Grain size distribution
The grain size distribution in the Chunhua loess-paleosol profile is shown in Figs. 4 and 5. The particle composition of the Chunhua profile was as follows: silt was the main component, accounting for 43%–71% of soil, followed by clay, occupying 18%–42%, and sand content was the lowest (Fig. 5). The clay content in paleosol layers was in the range of 25%–42%, while it ranged from 18% to 32% in loess layers, and the clay content in each paleosol layer was higher than that in the underlying loess (Fig. 4). In the Chunhua loess-paleosol profile, the clay content generally increased with the increase of soil depth (Fig. 4). The median diameter Md (ϕ value) changed significantly among different soil layers. In general, median diameter Md (ϕ) in paleosol layers was higher than that in the underlying loess layer (Fig. 4), which showed a similar tendency across the Chunhua profile with clay content.

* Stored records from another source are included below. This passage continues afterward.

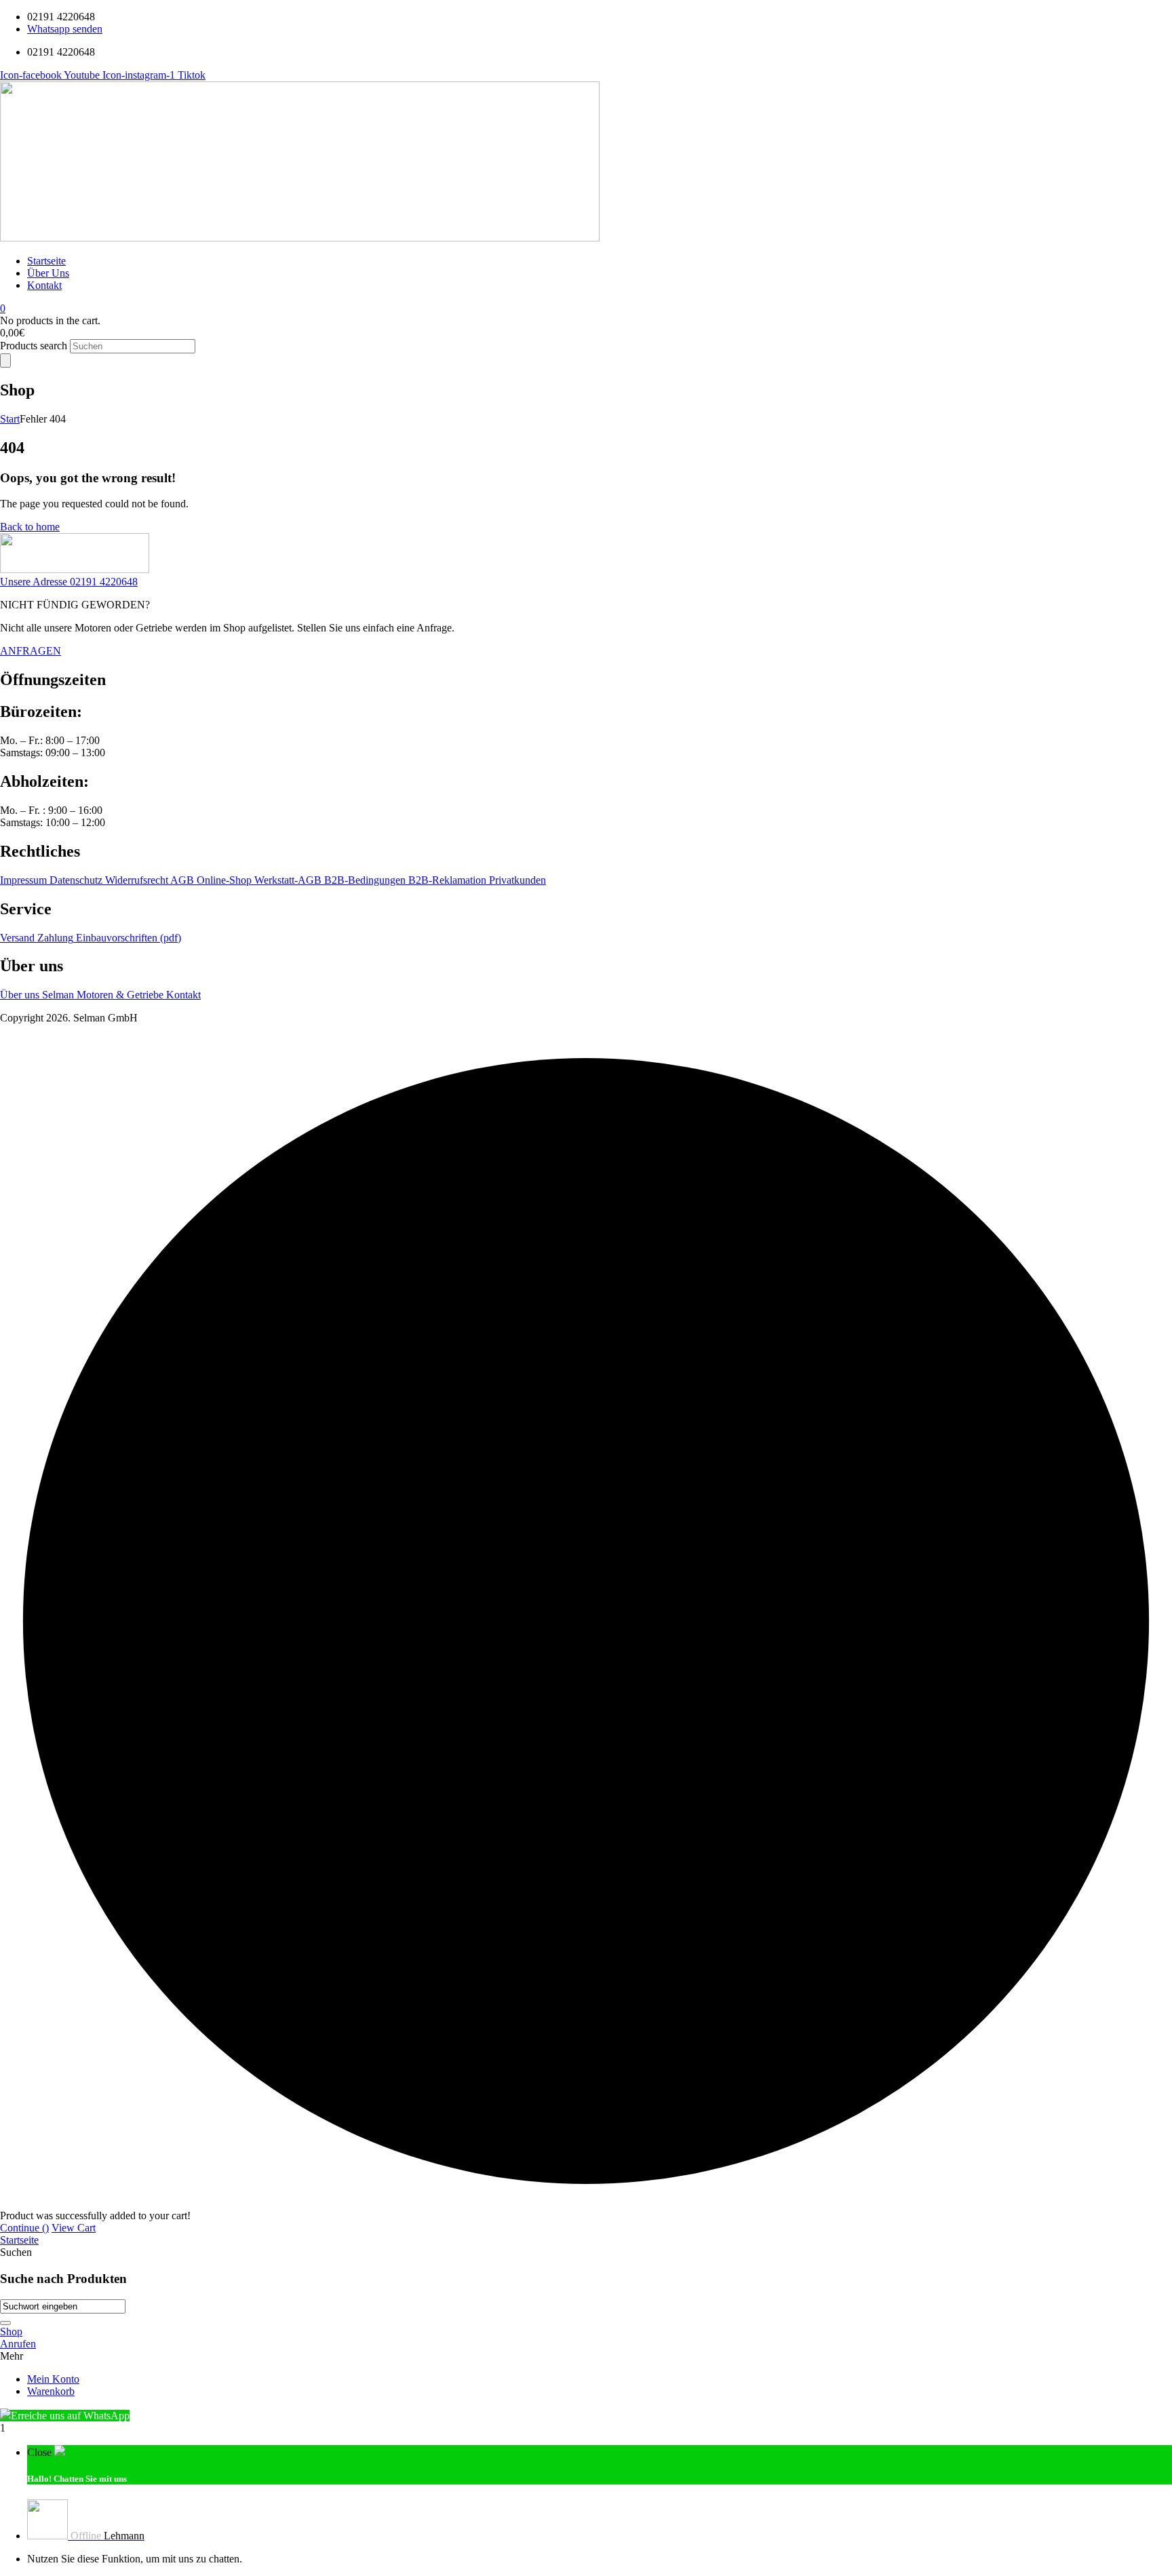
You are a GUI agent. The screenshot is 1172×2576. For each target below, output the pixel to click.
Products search (35, 345)
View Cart (74, 2227)
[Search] (5, 360)
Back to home (30, 526)
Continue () (24, 2227)
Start (10, 419)
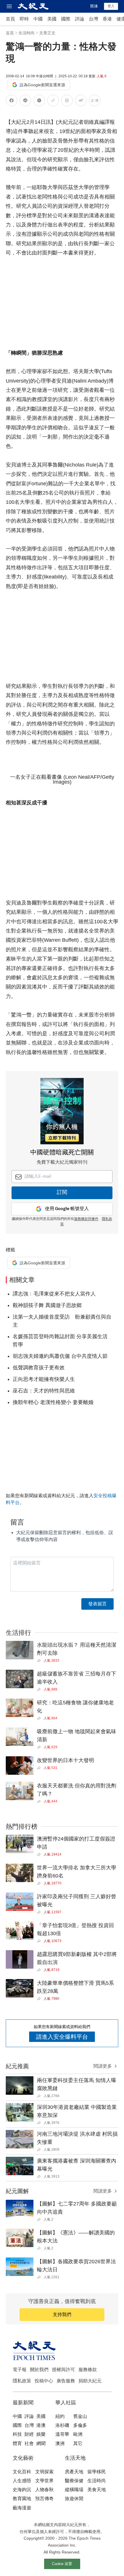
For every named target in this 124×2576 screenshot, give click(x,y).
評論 (79, 18)
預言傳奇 (44, 2498)
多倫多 (80, 2425)
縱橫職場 (74, 2489)
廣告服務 (66, 2380)
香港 (107, 18)
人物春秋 (44, 2489)
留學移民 (96, 2471)
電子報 (20, 2369)
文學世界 (44, 2480)
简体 (94, 6)
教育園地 (22, 2498)
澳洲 (60, 2443)
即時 (24, 18)
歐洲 (77, 2434)
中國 (38, 18)
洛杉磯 (62, 2425)
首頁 (10, 18)
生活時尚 (26, 33)
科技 (17, 2434)
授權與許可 (63, 2369)
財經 (29, 2434)
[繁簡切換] (94, 101)
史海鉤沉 (22, 2489)
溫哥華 (62, 2434)
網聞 (41, 2443)
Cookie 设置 (62, 2564)
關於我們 (39, 2369)
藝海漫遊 (22, 2507)
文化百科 (22, 2471)
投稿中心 (44, 2380)
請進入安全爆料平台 (62, 2037)
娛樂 (41, 2434)
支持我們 (62, 2314)
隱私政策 (22, 2380)
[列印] (67, 101)
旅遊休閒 (74, 2498)
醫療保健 (74, 2480)
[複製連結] (53, 100)
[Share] (40, 1660)
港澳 (41, 2425)
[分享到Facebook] (11, 101)
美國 (52, 18)
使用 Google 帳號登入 (67, 1209)
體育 (17, 2443)
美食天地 (96, 2489)
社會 (29, 2443)
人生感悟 (22, 2480)
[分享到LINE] (25, 101)
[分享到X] (39, 101)
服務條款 (87, 2369)
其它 (77, 2443)
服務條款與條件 (86, 1219)
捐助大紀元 (90, 2380)
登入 (111, 6)
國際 (65, 18)
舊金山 (80, 2416)
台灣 (93, 18)
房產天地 (74, 2471)
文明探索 (44, 2471)
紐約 (60, 2416)
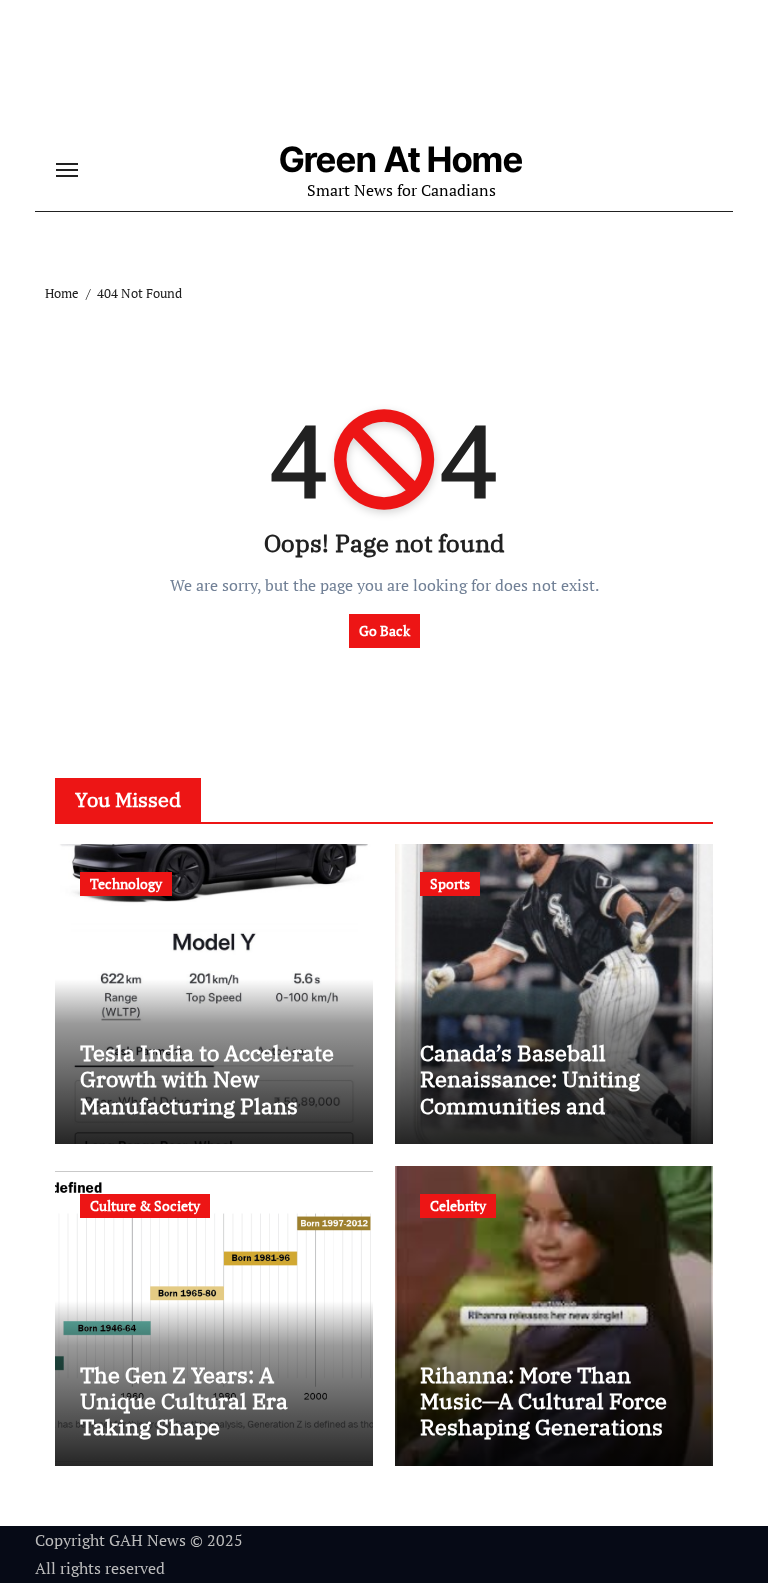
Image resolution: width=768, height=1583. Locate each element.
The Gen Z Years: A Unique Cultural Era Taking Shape (184, 1401)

The results showed that the average content of CaCO3 in all layers of the Chunhua profile was 8.93%. In paleosol layers, CaCO3 content was in the range of 0.15%–11.31%, while in the loess layers, it ranged from 5.71% to 26.18%. CaCO3 content differed significantly between different soil layers, and was obviously lower in paleosol layers than in the underlying loess layers (Fig. 4).
Correlation between MOC/TOC ratio and paleoclimatic proxies
In general, MOC/TOC ratios showed significantly positive correlations with clay content and median diameter Md (ϕ) across all the layers of the Chunhua profile, and the correlation coefficients were 0.54 and 0.59 (Table 1), respectively, while being negatively correlated with the content of CaCO3, with the correlation coefficient of −0.71 (Table 1). In soil layers formed in different geologic periods, the correlations of MOC/TOC with clay content, Md (ϕ), and CaCO3 content varied. In the soil layers below paleosol layer S8, the correlations of MOC/TOC with paleoclimatic proxies, clay content, Md (ϕ) and CaCO3 content, were more significant, with the correlation coefficients reaching 0.63, 0.68 and −0.75, respectively (Table 2).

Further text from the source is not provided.